* [Selected text]:

--------------------------------------------------

Perform a network coincidence trigger.
The routine works in the following steps:
* take every single trace in the stream
* apply specified triggering routine (can be skipped to work on
precomputed custom characteristic functions)
* evaluate all single station triggering results
* compile chronological overall list of all single station triggers
* find overlapping single station triggers
* calculate coincidence sum of every individual overlapping trigger
* add to coincidence trigger list if it exceeds the given threshold
* optional: if master event templates are provided, also check single
station triggers individually and include any single station trigger if
it exceeds the specified similarity threshold even if no other stations
coincide with the trigger
* return list of network coincidence triggers
.. note::
An example can be found in the
`Trigger/Picker Tutorial
<https://tutorial.obspy.org/code_snippets/trigger_tutorial.html>`_.

--------------------------------------------------

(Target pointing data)

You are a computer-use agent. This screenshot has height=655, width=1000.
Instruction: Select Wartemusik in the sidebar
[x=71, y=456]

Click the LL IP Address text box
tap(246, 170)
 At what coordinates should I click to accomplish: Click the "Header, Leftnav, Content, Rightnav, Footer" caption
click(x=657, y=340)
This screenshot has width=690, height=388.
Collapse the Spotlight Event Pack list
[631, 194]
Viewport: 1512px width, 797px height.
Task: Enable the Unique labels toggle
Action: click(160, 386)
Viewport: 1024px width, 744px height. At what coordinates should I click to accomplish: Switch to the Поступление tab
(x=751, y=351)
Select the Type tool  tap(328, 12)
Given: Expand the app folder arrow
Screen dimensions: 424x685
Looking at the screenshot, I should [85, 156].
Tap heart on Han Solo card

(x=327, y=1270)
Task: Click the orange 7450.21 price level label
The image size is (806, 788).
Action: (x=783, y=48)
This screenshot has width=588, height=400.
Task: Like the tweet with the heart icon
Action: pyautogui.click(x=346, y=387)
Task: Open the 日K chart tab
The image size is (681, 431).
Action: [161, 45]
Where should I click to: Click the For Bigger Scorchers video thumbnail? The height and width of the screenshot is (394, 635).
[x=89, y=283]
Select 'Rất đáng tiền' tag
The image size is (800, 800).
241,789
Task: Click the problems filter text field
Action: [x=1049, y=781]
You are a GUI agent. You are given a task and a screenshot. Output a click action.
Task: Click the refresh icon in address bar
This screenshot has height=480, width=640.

--------------------------------------------------

* [Your tasks]:
1: In the coincidence trigger text, what condition must an overlapping trigger meet to be added to the coincidence trigger list?
2: Turn the rows, starting at the line that contains "You are a GUI" and ending at the end of the rows, into a Markdown table with the columns Row and Line. Leave out blank lines.

* [Results for each task]:
1: Its coincidence sum must exceed the given threshold.

2:
| Row | Line |
|---|---|
| 1 | You are a GUI agent. You are given a task and a screenshot. Output a click action. |
| 2 | Task: Click the refresh icon in address bar |
| 3 | This screenshot has height=480, width=640. |